The Sequence Structure and Origin
The P2A sequence belongs to the family of 2A peptides, which originated from the genomes of positive-sense single-stranded RNA viruses. P2A specifically derives from the Porcine Teschovirus-1, which is the source of its designation. The sequence is short, typically composed of 18 to 22 amino acids, and is translated as part of a single, continuous polypeptide chain.
The functional core of the P2A sequence is a conserved C-terminal motif, including the amino acid pattern D-E-N-P-G-P. The final two residues, a Glycine (G) followed by a Proline (P), are structurally necessary for the peptide’s unique mechanism. The 2A family also includes:
- F2A, sourced from Foot-and-Mouth Disease Virus.
- T2A, sourced from Thosea asigna virus.
- E2A, sourced from Equine Rhinitis A virus.
Researchers sometimes add a small Glycine-Serine-Glycine (GSG) linker immediately before the P2A sequence to enhance its functional efficiency.
The Unique Ribosomal Skipping Mechanism
The mechanism by which the P2A sequence separates proteins is known as ribosomal skipping or “stop-carry on” translation, which is not true enzymatic cleavage. When the ribosome translates the P2A coding sequence, it encounters a specific point between the conserved Glycine and Proline residues. At this junction, the ribosome fails to form the peptide bond that would normally link the Glycine residue to the following Proline residue.

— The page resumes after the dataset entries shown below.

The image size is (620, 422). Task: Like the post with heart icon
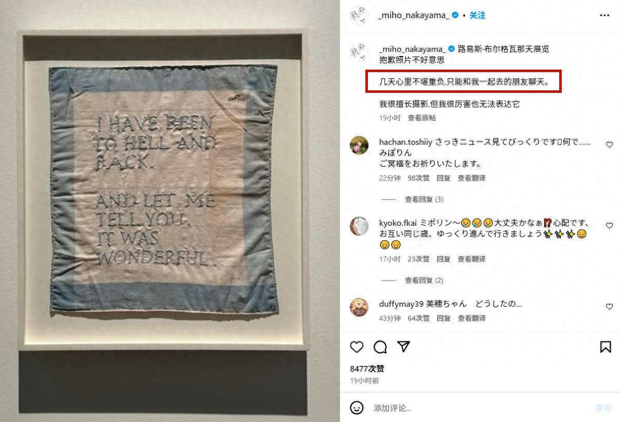click(x=357, y=347)
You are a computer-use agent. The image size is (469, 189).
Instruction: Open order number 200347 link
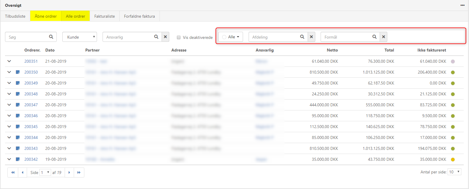pos(31,105)
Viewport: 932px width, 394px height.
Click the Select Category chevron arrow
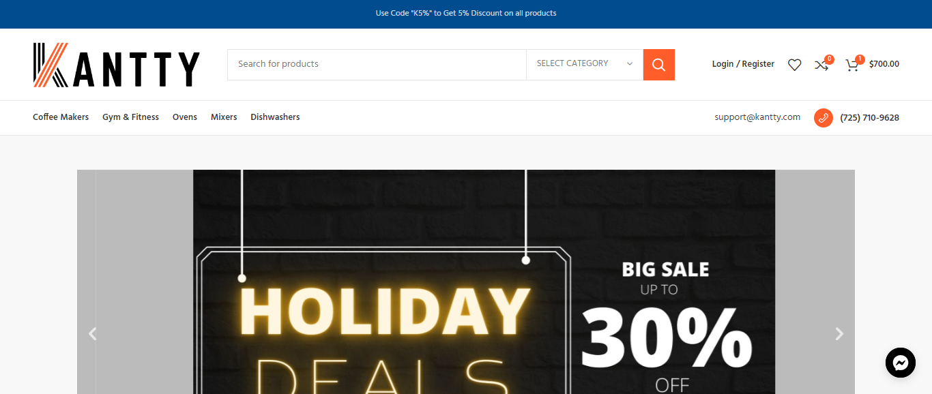coord(629,64)
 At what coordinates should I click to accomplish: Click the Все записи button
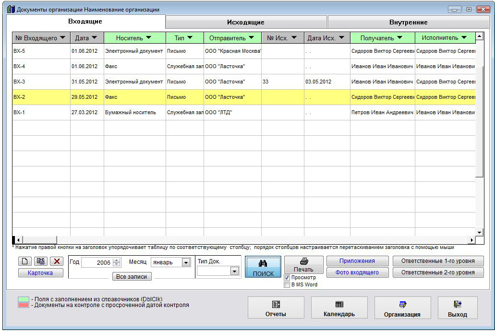click(x=132, y=277)
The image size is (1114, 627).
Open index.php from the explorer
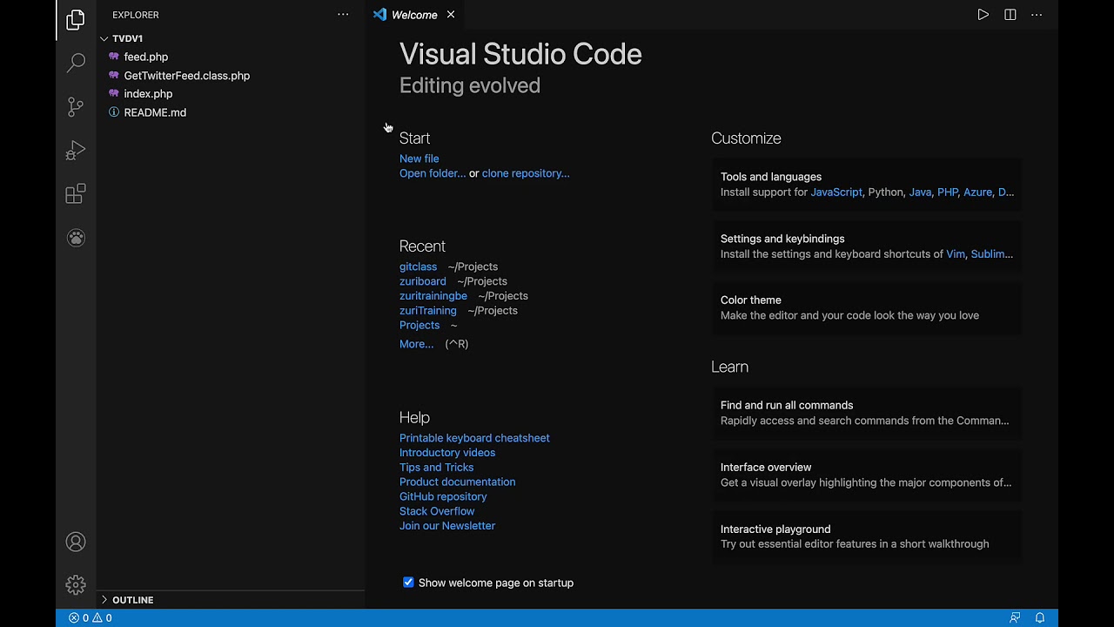[148, 94]
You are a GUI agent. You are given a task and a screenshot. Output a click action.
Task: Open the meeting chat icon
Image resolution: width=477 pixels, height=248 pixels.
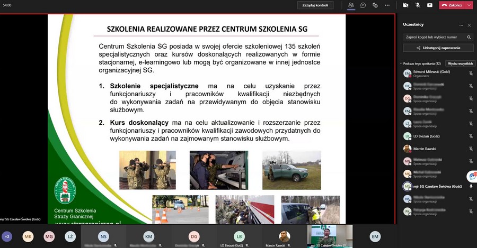pyautogui.click(x=363, y=5)
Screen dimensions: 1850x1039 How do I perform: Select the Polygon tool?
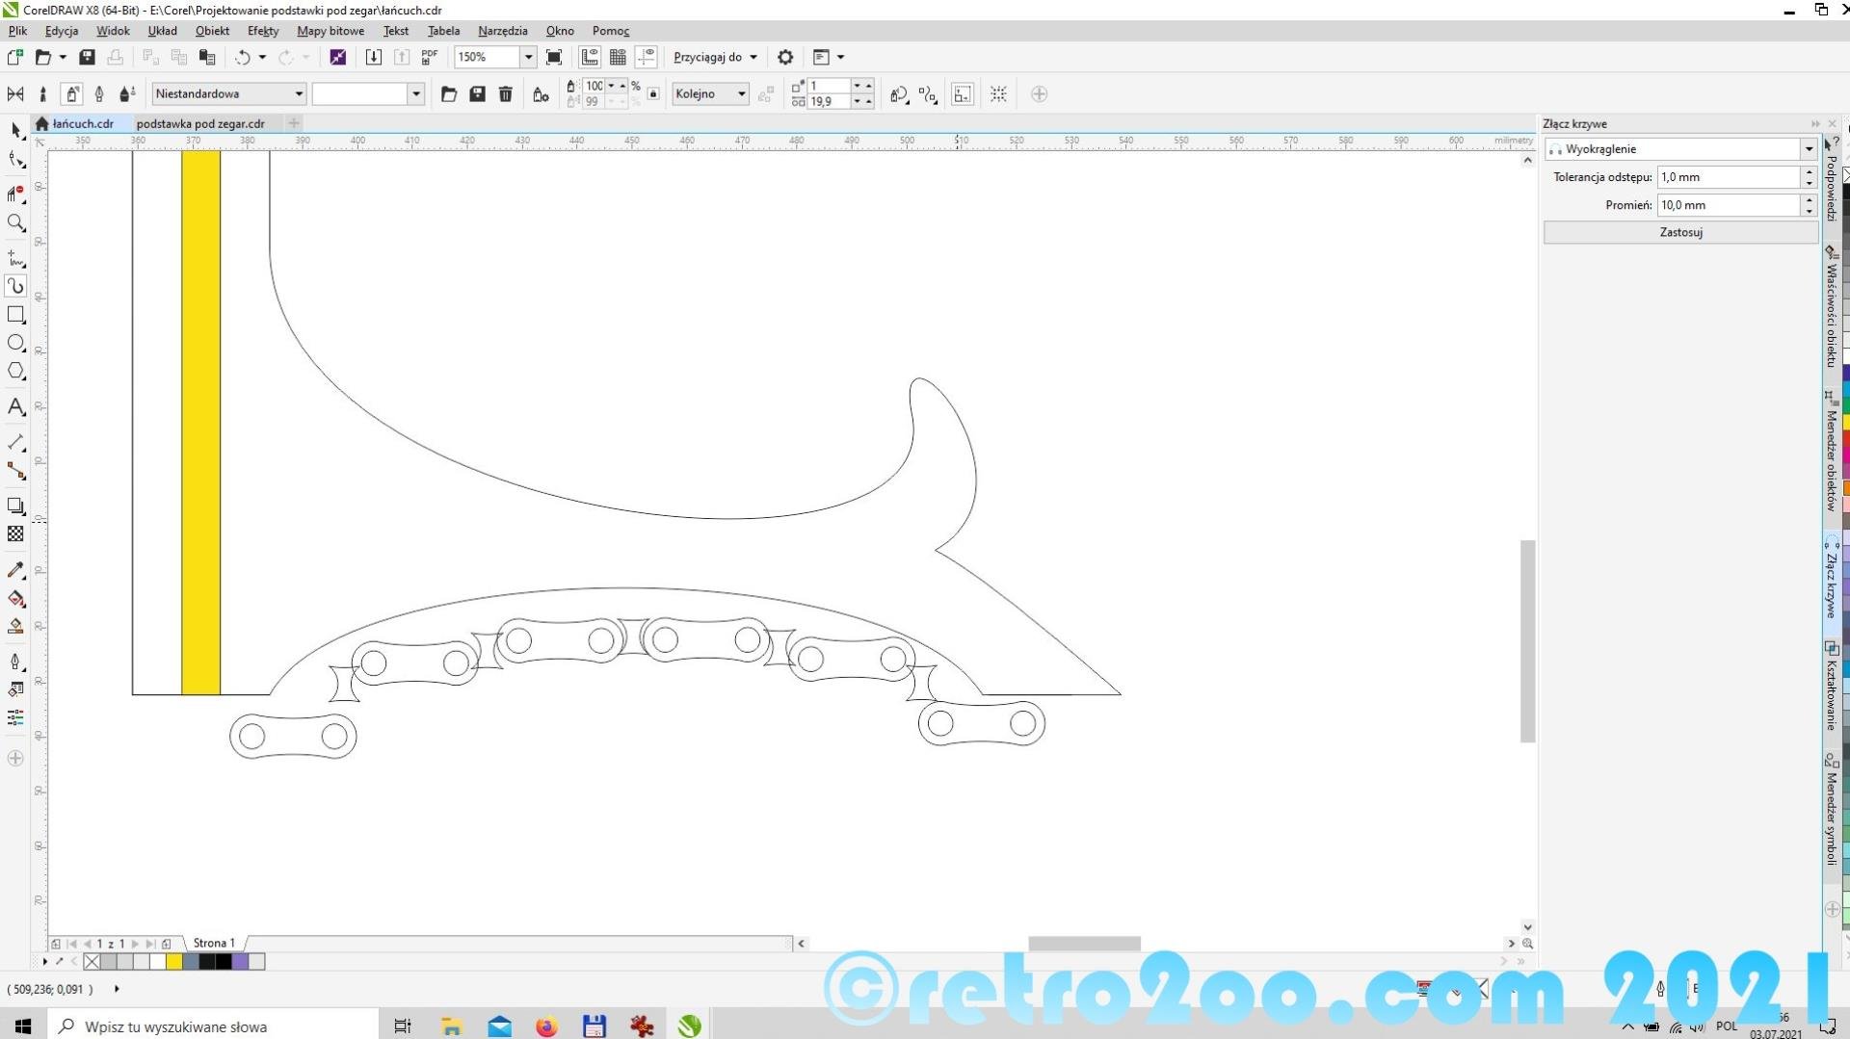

Instead, the peptidyl-tRNA ester linkage connecting the nascent polypeptide chain to the tRNA in the P-site is hydrolyzed. The peptidyl-transferase center of the ribosome is thought to undergo a structural modification induced by the P2A sequence. The upstream protein is released from the ribosome, and the translation machinery then reinitiates the synthesis of the downstream protein.

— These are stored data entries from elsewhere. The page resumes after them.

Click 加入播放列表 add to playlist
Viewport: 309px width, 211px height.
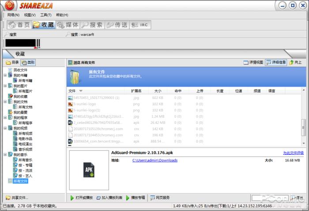pos(110,197)
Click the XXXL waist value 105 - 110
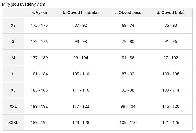The width and height of the screenshot is (196, 133). click(x=128, y=122)
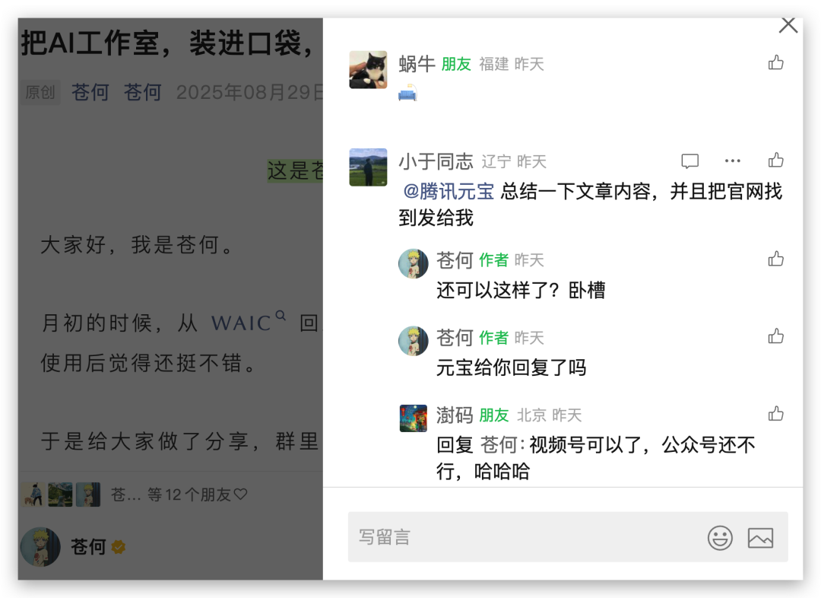Like 澍码's reply with thumbs-up
This screenshot has height=598, width=821.
775,414
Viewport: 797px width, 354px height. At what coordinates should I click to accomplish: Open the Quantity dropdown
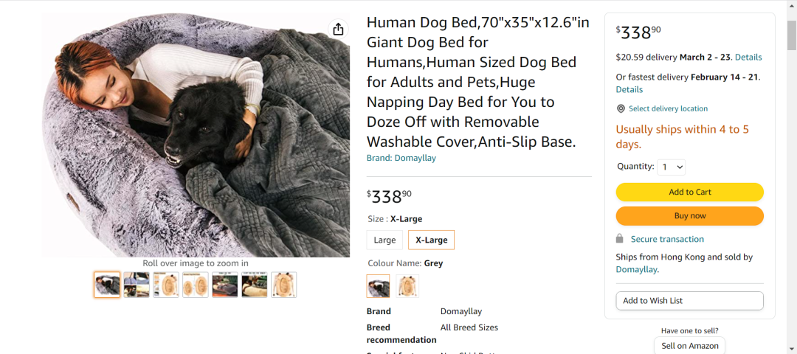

The result of this skipping event is two separate protein products from the single mRNA transcript. The upstream protein retains the entire P2A sequence, ending with the conserved C-terminal Glycine residue. The downstream protein begins with the Proline residue that immediately followed the Glycine in the P2A sequence. This co-translational separation occurs without the need for an additional protease enzyme.
Essential Applications in Genetic Engineering
The P2A sequence enables the creation of polycistronic vectors in eukaryotic cells, which typically only translate one protein per messenger RNA molecule. By inserting P2A between the coding regions of multiple genes, researchers can express several proteins from a single promoter and mRNA transcript. This ensures all genes are expressed simultaneously and at a roughly equal level.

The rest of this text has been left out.